DATA PROVIDED:

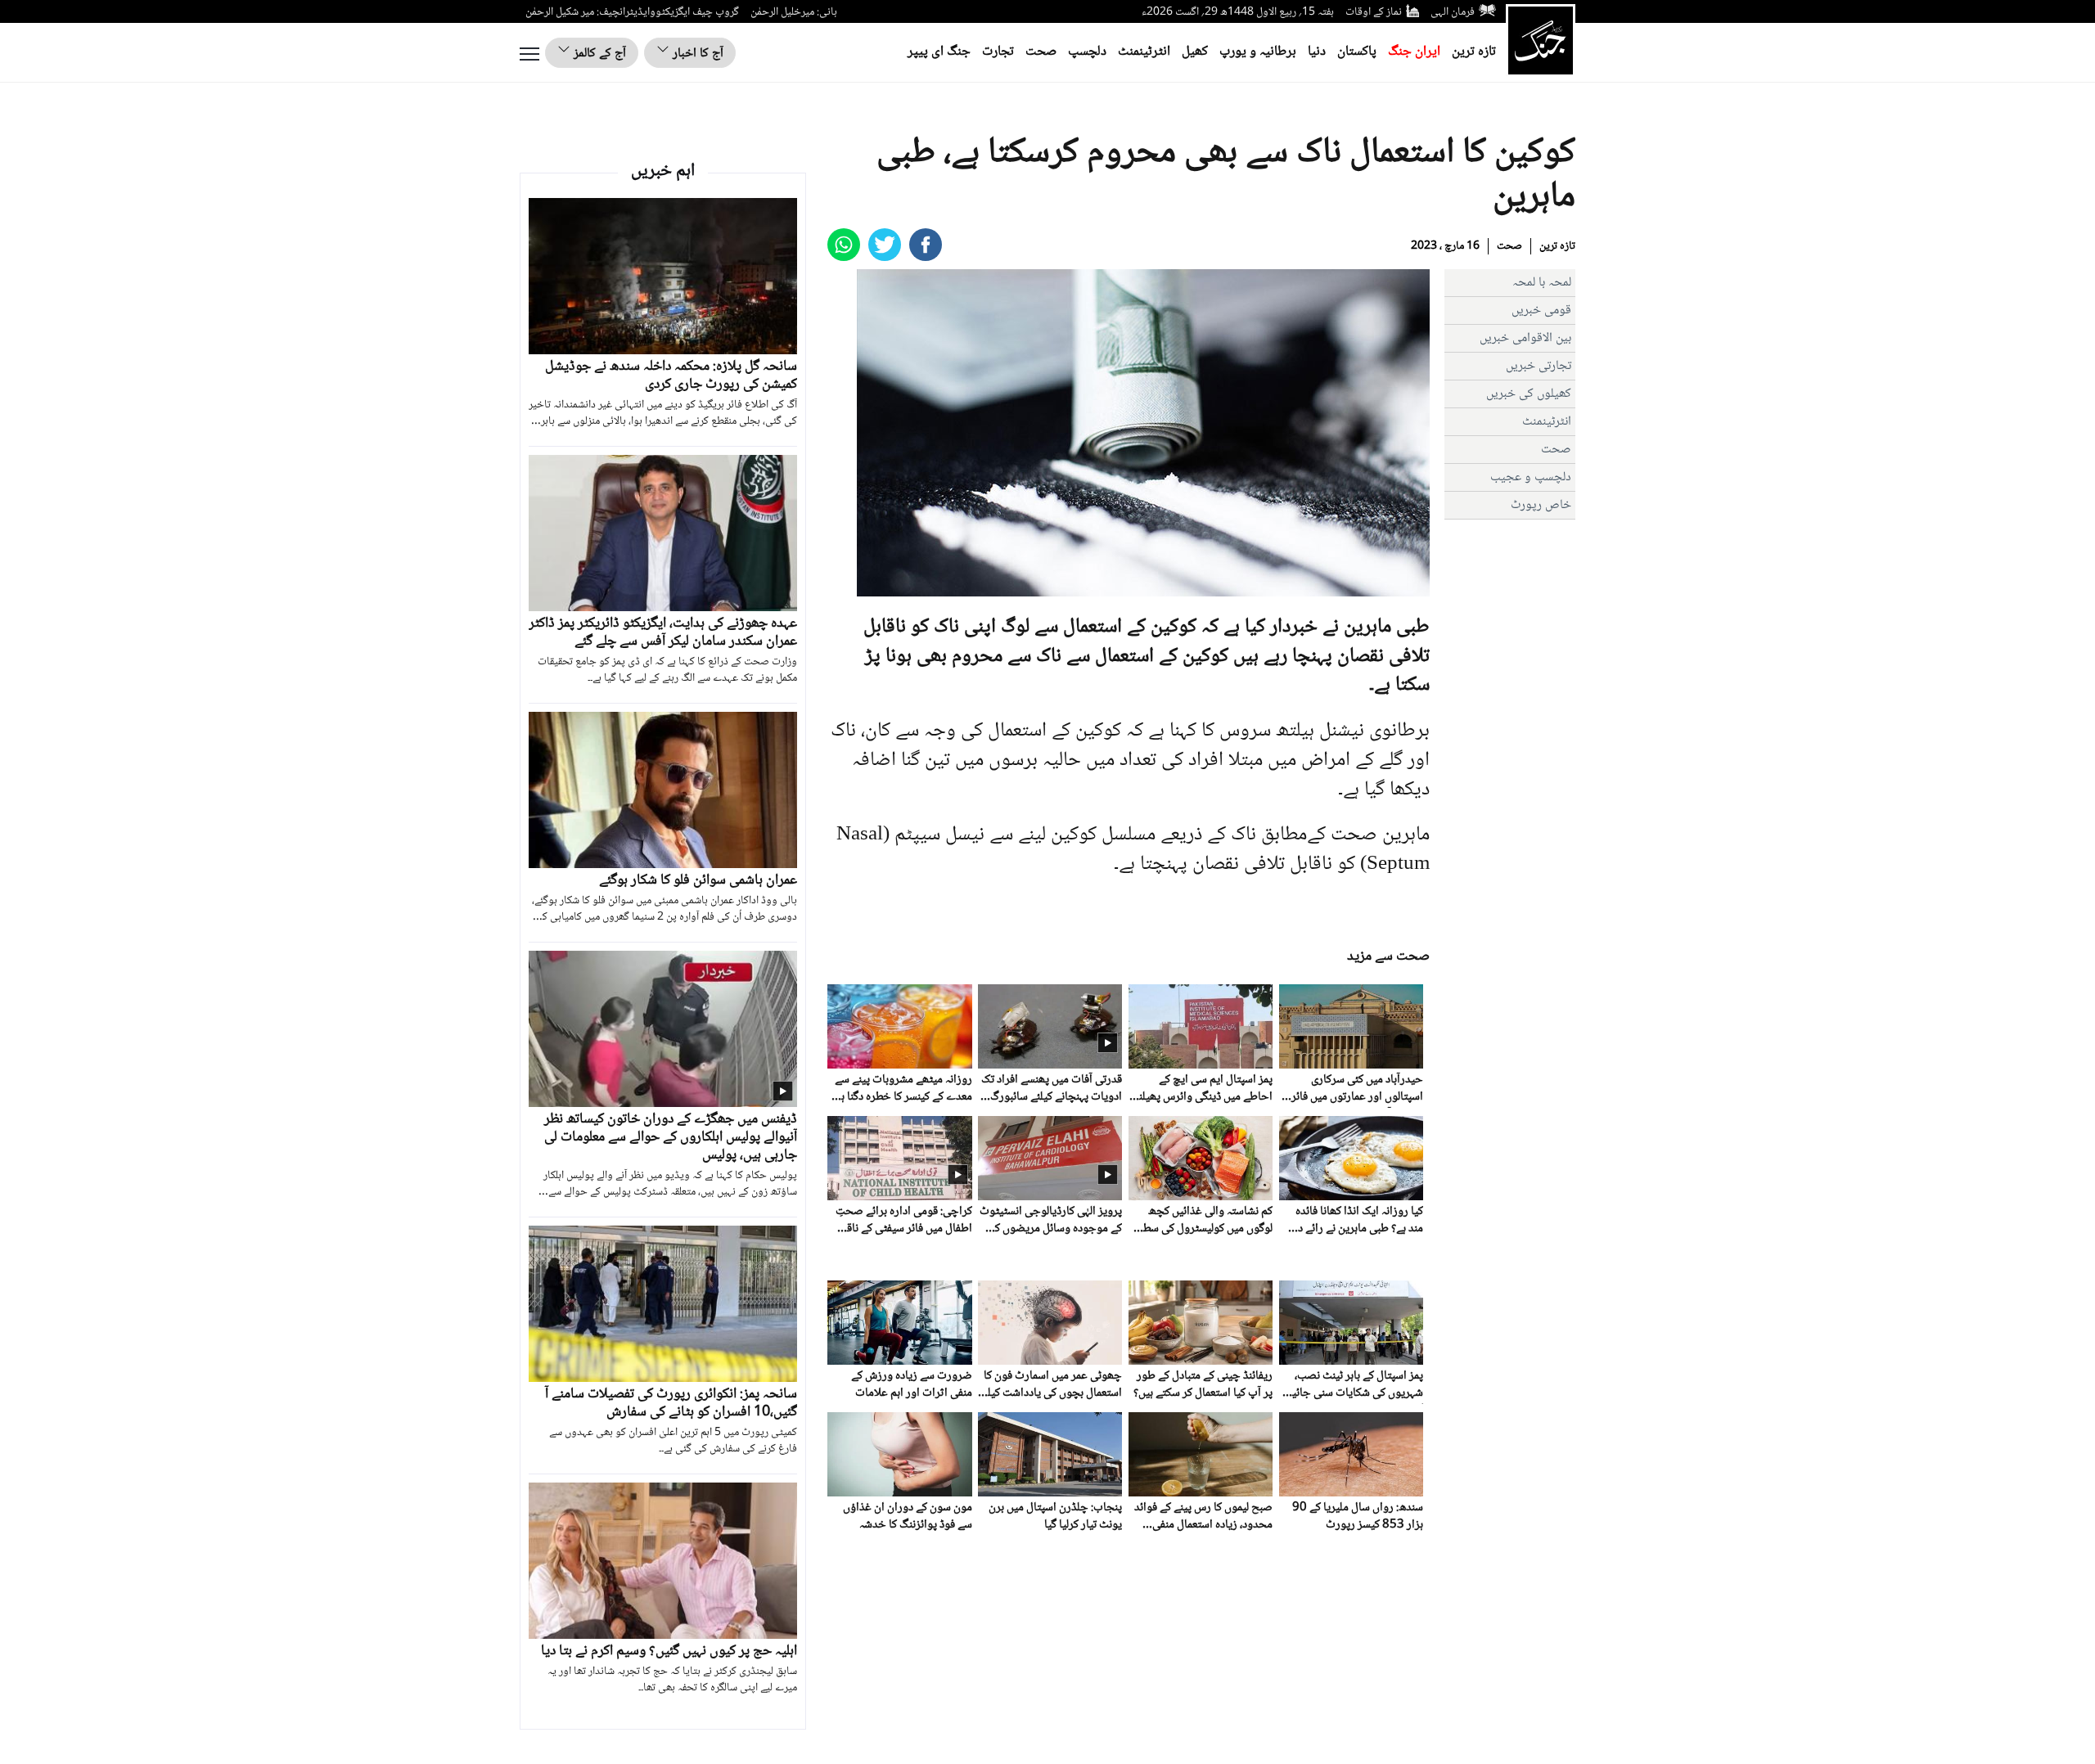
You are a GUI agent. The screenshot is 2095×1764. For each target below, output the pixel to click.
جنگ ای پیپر (939, 52)
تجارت (998, 52)
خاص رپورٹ (1541, 505)
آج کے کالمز (598, 54)
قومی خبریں (1541, 310)
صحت (1041, 52)
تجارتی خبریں (1538, 366)
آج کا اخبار (696, 54)
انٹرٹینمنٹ (1144, 52)
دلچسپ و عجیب (1530, 477)
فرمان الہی (1452, 12)
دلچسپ (1087, 52)
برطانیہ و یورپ (1257, 52)
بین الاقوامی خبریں (1525, 338)
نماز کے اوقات (1373, 12)
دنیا (1317, 52)
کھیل (1195, 52)
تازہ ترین (1474, 52)
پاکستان (1356, 52)
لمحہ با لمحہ (1541, 283)
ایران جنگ (1414, 52)
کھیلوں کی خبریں (1528, 394)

EXERCISE AIM:
In the listing, count the lines that contain the word "خبریں", then give the number and nothing more.

OUTPUT BELOW:
4